[What the exercise asks]: Arrange every line of the items below as a Markdown table with the columns "Index" and "Entry". Put a sequential row number in Index and the line itself in Entry, and omit blank lines.
--- Record extracts ---
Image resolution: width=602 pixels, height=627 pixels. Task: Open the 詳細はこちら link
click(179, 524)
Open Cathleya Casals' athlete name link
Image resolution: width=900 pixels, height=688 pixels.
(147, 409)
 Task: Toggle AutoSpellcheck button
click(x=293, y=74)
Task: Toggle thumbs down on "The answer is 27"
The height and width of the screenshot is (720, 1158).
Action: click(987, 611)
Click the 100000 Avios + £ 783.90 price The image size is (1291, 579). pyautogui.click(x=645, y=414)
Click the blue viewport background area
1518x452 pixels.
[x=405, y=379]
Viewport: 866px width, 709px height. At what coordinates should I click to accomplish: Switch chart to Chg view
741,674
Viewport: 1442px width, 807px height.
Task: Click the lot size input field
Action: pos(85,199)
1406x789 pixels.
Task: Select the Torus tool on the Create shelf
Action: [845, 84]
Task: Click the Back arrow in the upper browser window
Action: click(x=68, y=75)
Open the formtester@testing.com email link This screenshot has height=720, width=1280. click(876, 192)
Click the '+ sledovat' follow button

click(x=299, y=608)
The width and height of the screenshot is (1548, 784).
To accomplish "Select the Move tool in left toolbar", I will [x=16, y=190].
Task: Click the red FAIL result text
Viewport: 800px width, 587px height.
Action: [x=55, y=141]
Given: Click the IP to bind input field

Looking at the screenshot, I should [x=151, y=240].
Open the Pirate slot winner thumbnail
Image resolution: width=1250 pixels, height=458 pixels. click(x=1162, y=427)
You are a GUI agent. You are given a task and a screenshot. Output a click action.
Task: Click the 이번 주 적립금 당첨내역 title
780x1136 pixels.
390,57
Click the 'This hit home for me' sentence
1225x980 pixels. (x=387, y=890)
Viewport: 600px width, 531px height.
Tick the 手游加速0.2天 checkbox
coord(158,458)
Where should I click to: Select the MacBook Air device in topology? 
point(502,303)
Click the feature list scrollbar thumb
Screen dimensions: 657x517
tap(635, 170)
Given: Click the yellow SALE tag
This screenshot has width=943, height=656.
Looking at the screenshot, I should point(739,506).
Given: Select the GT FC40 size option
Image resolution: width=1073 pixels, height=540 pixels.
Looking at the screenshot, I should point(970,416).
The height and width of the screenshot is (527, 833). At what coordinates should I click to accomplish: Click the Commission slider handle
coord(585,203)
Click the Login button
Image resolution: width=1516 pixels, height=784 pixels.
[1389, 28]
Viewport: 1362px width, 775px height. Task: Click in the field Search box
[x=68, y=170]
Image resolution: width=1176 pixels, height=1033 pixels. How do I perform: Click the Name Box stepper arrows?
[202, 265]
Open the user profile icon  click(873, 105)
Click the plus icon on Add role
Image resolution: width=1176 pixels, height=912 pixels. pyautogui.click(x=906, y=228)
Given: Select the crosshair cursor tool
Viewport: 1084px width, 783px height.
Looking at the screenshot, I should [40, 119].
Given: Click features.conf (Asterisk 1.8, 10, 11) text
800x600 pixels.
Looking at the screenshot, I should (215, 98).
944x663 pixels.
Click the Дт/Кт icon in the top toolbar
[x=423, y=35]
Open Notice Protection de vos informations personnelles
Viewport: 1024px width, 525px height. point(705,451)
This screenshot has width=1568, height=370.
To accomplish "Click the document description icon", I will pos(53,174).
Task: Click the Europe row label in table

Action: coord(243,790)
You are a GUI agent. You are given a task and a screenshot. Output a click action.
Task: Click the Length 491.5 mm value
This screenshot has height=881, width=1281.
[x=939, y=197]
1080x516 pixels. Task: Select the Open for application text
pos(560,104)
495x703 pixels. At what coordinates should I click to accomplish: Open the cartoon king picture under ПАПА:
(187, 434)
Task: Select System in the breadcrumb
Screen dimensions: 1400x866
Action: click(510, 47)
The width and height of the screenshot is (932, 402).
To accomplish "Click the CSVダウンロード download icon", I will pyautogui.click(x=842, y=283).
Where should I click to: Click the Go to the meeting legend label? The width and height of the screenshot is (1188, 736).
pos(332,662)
---
[Task solution]:
| Index | Entry |
|---|---|
| 1 | Image resolution: width=602 pixels, height=627 pixels. Task: Open the 詳細はこちら link |
| 2 | click(179, 524) |
| 3 | Open Cathleya Casals' athlete name link |
| 4 | Image resolution: width=900 pixels, height=688 pixels. |
| 5 | (147, 409) |
| 6 |  Task: Toggle AutoSpellcheck button |
| 7 | click(x=293, y=74) |
| 8 | Task: Toggle thumbs down on "The answer is 27" |
| 9 | The height and width of the screenshot is (720, 1158). |
| 10 | Action: click(987, 611) |
| 11 | Click the 100000 Avios + £ 783.90 price The image size is (1291, 579). pyautogui.click(x=645, y=414) |
| 12 | Click the blue viewport background area |
| 13 | 1518x452 pixels. |
| 14 | [x=405, y=379] |
| 15 | Viewport: 866px width, 709px height. At what coordinates should I click to accomplish: Switch chart to Chg view |
| 16 | 741,674 |
| 17 | Viewport: 1442px width, 807px height. |
| 18 | Task: Click the lot size input field |
| 19 | Action: pos(85,199) |
| 20 | 1406x789 pixels. |
| 21 | Task: Select the Torus tool on the Create shelf |
| 22 | Action: [845, 84] |
| 23 | Task: Click the Back arrow in the upper browser window |
| 24 | Action: click(x=68, y=75) |
| 25 | Open the formtester@testing.com email link This screenshot has height=720, width=1280. click(876, 192) |
| 26 | Click the '+ sledovat' follow button |
| 27 | click(x=299, y=608) |
| 28 | The width and height of the screenshot is (1548, 784). |
| 29 | To accomplish "Select the Move tool in left toolbar", I will [x=16, y=190]. |
| 30 | Task: Click the red FAIL result text |
| 31 | Viewport: 800px width, 587px height. |
| 32 | Action: [x=55, y=141] |
| 33 | Given: Click the IP to bind input field |
| 34 | Looking at the screenshot, I should [x=151, y=240]. |
| 35 | Open the Pirate slot winner thumbnail |
| 36 | Image resolution: width=1250 pixels, height=458 pixels. click(x=1162, y=427) |
| 37 | You are a GUI agent. You are given a task and a screenshot. Output a click action. |
| 38 | Task: Click the 이번 주 적립금 당첨내역 title |
| 39 | 780x1136 pixels. |
| 40 | 390,57 |
| 41 | Click the 'This hit home for me' sentence |
| 42 | 1225x980 pixels. (x=387, y=890) |
| 43 | Viewport: 600px width, 531px height. |
| 44 | Tick the 手游加速0.2天 checkbox |
| 45 | coord(158,458) |
| 46 | Where should I click to: Select the MacBook Air device in topology?  |
| 47 | point(502,303) |
| 48 | Click the feature list scrollbar thumb |
| 49 | Screen dimensions: 657x517 |
| 50 | tap(635, 170) |
| 51 | Given: Click the yellow SALE tag |
| 52 | This screenshot has width=943, height=656. |
| 53 | Looking at the screenshot, I should point(739,506). |
| 54 | Given: Select the GT FC40 size option |
| 55 | Image resolution: width=1073 pixels, height=540 pixels. |
| 56 | Looking at the screenshot, I should point(970,416). |
| 57 | The height and width of the screenshot is (527, 833). At what coordinates should I click to accomplish: Click the Commission slider handle |
| 58 | coord(585,203) |
| 59 | Click the Login button |
| 60 | Image resolution: width=1516 pixels, height=784 pixels. |
| 61 | [1389, 28] |
| 62 | Viewport: 1362px width, 775px height. Task: Click in the field Search box |
| 63 | [x=68, y=170] |
| 64 | Image resolution: width=1176 pixels, height=1033 pixels. How do I perform: Click the Name Box stepper arrows? |
| 65 | [202, 265] |
| 66 | Open the user profile icon  click(873, 105) |
| 67 | Click the plus icon on Add role |
| 68 | Image resolution: width=1176 pixels, height=912 pixels. pyautogui.click(x=906, y=228) |
| 69 | Given: Select the crosshair cursor tool |
| 70 | Viewport: 1084px width, 783px height. |
| 71 | Looking at the screenshot, I should [40, 119]. |
| 72 | Given: Click features.conf (Asterisk 1.8, 10, 11) text |
| 73 | 800x600 pixels. |
| 74 | Looking at the screenshot, I should (215, 98). |
| 75 | 944x663 pixels. |
| 76 | Click the Дт/Кт icon in the top toolbar |
| 77 | [x=423, y=35] |
| 78 | Open Notice Protection de vos informations personnelles |
| 79 | Viewport: 1024px width, 525px height. point(705,451) |
| 80 | This screenshot has width=1568, height=370. |
| 81 | To accomplish "Click the document description icon", I will pos(53,174). |
| 82 | Task: Click the Europe row label in table |
| 83 | Action: coord(243,790) |
| 84 | You are a GUI agent. You are given a task and a screenshot. Output a click action. |
| 85 | Task: Click the Length 491.5 mm value |
| 86 | This screenshot has height=881, width=1281. |
| 87 | [x=939, y=197] |
| 88 | 1080x516 pixels. Task: Select the Open for application text |
| 89 | pos(560,104) |
| 90 | 495x703 pixels. At what coordinates should I click to accomplish: Open the cartoon king picture under ПАПА: |
| 91 | (187, 434) |
| 92 | Task: Select System in the breadcrumb |
| 93 | Screen dimensions: 1400x866 |
| 94 | Action: click(510, 47) |
| 95 | The width and height of the screenshot is (932, 402). |
| 96 | To accomplish "Click the CSVダウンロード download icon", I will pyautogui.click(x=842, y=283). |
| 97 | Where should I click to: Click the Go to the meeting legend label? The width and height of the screenshot is (1188, 736). |
| 98 | pos(332,662) |